With a month to go before the U.S. tax code turns into a pumpkin, or whatever it was before the 2001 and 2003 tax cuts and various provisions of the 2009 stimulus act–all set to expire at year end–ordinary Americans may have to wait till the last minute to find out their own fiscal fates.
To ease that uncertainty, the Urban Institute and Brookings Institute’s jointly run Tax Policy Center has devised a nifty fiscal cliff tax calculator that Americans can use to determine how various plans under consideration might affect their own tax bills.
The calculator uses templates for six prototypical taxpayers–a married family with two children under age 13 or a single filer, to cite two examples. Drop-down menus allow the participant to select from five different income levels, initially, but one can quite easily customize the inputs before calculating his fiscal fate.
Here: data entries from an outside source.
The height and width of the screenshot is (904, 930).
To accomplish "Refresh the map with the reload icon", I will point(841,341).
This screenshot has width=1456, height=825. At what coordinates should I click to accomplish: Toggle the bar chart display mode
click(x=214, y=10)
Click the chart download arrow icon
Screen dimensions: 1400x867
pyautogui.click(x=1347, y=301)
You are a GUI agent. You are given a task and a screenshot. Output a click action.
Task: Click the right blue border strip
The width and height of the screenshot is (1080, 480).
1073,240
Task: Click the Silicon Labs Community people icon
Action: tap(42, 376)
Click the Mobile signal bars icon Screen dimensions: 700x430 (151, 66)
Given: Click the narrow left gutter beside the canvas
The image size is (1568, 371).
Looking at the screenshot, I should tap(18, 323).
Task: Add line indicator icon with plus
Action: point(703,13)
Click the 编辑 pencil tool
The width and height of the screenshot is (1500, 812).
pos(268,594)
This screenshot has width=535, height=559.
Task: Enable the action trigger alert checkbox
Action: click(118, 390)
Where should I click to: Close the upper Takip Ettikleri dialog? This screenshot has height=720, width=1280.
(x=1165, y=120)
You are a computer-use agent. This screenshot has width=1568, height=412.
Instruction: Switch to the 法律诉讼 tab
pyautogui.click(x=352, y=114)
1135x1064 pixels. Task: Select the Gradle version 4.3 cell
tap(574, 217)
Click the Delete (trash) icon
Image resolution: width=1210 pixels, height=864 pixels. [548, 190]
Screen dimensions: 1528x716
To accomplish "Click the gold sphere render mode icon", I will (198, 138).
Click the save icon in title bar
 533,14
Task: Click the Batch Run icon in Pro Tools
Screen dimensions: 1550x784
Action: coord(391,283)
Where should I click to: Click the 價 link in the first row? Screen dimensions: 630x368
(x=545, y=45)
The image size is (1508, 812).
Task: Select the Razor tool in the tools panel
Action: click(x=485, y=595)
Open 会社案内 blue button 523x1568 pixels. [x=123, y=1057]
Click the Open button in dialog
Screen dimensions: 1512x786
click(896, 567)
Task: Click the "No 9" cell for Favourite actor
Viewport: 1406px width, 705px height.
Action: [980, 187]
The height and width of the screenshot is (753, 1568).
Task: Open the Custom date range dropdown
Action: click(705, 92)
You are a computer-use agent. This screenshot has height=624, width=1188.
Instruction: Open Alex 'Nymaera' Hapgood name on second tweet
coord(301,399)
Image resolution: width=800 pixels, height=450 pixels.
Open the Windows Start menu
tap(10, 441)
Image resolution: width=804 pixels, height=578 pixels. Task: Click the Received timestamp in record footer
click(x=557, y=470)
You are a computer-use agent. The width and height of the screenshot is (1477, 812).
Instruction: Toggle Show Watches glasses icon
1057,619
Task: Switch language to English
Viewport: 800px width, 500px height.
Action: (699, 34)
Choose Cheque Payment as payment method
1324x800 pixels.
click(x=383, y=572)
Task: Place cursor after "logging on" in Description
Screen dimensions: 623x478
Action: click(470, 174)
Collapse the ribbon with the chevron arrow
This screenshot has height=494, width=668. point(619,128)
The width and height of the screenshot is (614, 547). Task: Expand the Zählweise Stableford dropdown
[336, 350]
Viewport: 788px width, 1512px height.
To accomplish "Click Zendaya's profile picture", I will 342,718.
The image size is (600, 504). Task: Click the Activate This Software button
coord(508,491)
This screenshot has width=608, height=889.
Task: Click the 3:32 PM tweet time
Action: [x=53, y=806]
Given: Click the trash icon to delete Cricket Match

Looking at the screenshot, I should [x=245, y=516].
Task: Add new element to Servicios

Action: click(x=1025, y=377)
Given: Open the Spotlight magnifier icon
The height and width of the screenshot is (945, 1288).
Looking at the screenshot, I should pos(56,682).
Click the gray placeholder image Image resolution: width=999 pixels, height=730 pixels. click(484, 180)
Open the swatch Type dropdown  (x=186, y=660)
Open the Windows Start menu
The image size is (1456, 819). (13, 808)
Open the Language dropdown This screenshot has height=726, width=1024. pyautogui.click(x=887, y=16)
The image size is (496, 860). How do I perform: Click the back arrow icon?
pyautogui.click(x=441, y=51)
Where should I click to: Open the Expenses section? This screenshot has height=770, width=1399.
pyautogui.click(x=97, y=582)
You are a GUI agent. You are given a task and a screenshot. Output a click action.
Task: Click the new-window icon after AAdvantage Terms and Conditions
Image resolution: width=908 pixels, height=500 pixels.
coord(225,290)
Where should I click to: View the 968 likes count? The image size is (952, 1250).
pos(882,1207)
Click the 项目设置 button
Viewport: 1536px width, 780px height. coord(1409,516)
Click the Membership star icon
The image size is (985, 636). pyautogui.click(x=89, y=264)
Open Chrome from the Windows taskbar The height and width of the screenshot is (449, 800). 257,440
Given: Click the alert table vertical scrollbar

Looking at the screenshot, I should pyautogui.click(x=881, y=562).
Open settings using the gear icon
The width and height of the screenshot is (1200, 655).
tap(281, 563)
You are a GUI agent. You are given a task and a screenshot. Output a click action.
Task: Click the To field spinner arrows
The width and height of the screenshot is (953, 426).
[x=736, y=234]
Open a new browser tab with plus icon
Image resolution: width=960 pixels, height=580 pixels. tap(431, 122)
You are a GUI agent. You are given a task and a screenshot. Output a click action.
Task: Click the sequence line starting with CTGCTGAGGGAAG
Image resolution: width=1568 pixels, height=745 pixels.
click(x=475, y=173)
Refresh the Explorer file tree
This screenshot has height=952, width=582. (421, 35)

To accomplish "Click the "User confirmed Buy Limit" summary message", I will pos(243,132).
In calculating one’s tax hit, a participant can compare four different fiscal scenarios: The first is the current 2012 tax law–what Americans are paying now (assuming Congress patches the alternative minimum tax, which it usually does last minute).
The second scenario is the 2013 fiscal cliff scenario; that is what Americans will pay if Congress takes no action and scheduled expirations take effect.
The third scenario is the Senate Democratic plan, which would extend the expiring Bush-era income tax cuts for a year for all but the wealthiest 2% of Americans and extend the credits enacted in the 2009 stimulus act, while allowing the temporary payroll tax cut to expire.
The fourth scenario is the Senate Republican plan, which would extend the Bush-era income tax rate but would allow the tax credits of the 2009 stimulus act and the payroll tax cut to expire.
The tax calculator allows participants to compare two of these four scenarios at a time for one of the six prototypical taxpayers, though the customization possibilities mean that one can run almost any scenario desired.